Resíduos de
tratamento de esgotos: rejeitos orgânicos, óleos, graxas podem ser aproveitados
na geração de energia.
Pesquisa da Escola de
Engenharia de São Carlos (EESC) da USP demonstra o potencial de reuso e de
aproveitamento de resíduos gerados nas estações de tratamento de esgoto (ETEs)
como fonte de energia. Durante o trabalho foram avaliados os aproveitamentos de
três diferentes tipos de resíduos removidos no tratamento preliminar dos
esgotos: óleos e graxas, rejeitos removidos no gradeamento e areia. Além da
geração de energia pela queima de rejeitos orgânicos e produção de biogás,
resíduos de areia podem ser usados na construção civil.
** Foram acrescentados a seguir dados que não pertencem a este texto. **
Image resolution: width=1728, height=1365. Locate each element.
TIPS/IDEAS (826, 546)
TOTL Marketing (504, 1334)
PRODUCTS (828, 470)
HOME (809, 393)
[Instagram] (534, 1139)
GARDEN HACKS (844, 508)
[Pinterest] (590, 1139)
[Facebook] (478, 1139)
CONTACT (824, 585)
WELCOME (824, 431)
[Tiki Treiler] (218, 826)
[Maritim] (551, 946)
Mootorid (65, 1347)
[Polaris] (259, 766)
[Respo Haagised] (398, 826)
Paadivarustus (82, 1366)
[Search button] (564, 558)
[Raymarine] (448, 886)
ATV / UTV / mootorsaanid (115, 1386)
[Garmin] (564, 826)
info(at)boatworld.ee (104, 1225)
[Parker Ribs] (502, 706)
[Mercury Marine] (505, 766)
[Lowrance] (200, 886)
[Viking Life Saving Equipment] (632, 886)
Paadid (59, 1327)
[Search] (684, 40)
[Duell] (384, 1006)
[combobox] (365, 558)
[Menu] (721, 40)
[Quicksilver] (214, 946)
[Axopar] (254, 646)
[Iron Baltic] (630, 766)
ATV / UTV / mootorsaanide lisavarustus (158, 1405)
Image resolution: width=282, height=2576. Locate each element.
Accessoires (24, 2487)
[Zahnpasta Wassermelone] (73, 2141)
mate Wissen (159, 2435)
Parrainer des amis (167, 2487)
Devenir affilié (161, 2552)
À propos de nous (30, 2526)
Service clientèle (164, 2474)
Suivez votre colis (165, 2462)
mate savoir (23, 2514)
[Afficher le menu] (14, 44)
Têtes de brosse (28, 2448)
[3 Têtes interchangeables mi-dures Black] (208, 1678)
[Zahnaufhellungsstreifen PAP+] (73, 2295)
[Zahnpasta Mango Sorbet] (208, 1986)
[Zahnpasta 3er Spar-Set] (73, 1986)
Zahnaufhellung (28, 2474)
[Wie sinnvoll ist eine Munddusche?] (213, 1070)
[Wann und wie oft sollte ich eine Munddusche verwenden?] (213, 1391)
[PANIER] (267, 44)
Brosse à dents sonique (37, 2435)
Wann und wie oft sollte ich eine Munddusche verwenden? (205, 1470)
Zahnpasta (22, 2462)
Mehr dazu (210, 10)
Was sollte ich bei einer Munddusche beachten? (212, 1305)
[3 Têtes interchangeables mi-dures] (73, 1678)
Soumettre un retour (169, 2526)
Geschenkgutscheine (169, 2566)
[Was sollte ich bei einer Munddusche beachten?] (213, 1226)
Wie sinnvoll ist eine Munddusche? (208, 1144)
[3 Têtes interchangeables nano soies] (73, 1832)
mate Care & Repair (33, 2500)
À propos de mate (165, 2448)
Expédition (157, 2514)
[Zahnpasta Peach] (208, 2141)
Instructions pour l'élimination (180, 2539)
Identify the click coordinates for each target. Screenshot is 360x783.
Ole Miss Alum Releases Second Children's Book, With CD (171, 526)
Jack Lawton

Os resultados do
trabalho são apresentados na tese de doutorado de Nayara Batista Borges do
Programa de Pós-Graduação em Engenharia Hidráulica e Saneamento do Departamento
de Hidráulica e Saneamento (SHS) da EESC.
Coleta dos resíduos nos gradeamento grosseiro e fino:
(a) modo convencional de disposição nas caçambas e (b) dispositivo condutor
utilizado na pesquisa.
Atualmente, a disposição final dos detritos é feita
em aterros sanitários, o que gera um alto custo que atinge até 50% do gasto
operacional de uma ETE. Como referência para a pesquisa, foi escolhida a ETE
Monjolinho em São Carlos (interior de São Paulo), que tem capacidade de atender
258 mil habitantes e possui sistema preliminar destinado à remoção de rejeitos
pelas etapas de gradeamento (fino e grosseiro) e desarenador, equipamento que
tem a função de realizar a separação física, por diferença de gravidade, e ao
mesmo tempo decantar os sólidos de maior tamanho.
Os detritos removidos nas
unidades de gradeamento grosseiro e fino foram separados e agrupados de acordo
com a tipologia de matéria orgânica sujeita à decomposição — como restos
de alimentos, animais, fios de cabelo, galhos e folhas — além de
plásticos, papéis, tecidos, pedras e outros. Posteriormente, avaliou-se o
potencial energético desses resíduos mediante realização da análise do poder
calorífico, que é a quantidade de energia por unidade de massa (ou de volume,
no caso dos gases) liberada na oxidação de um determinado combustível.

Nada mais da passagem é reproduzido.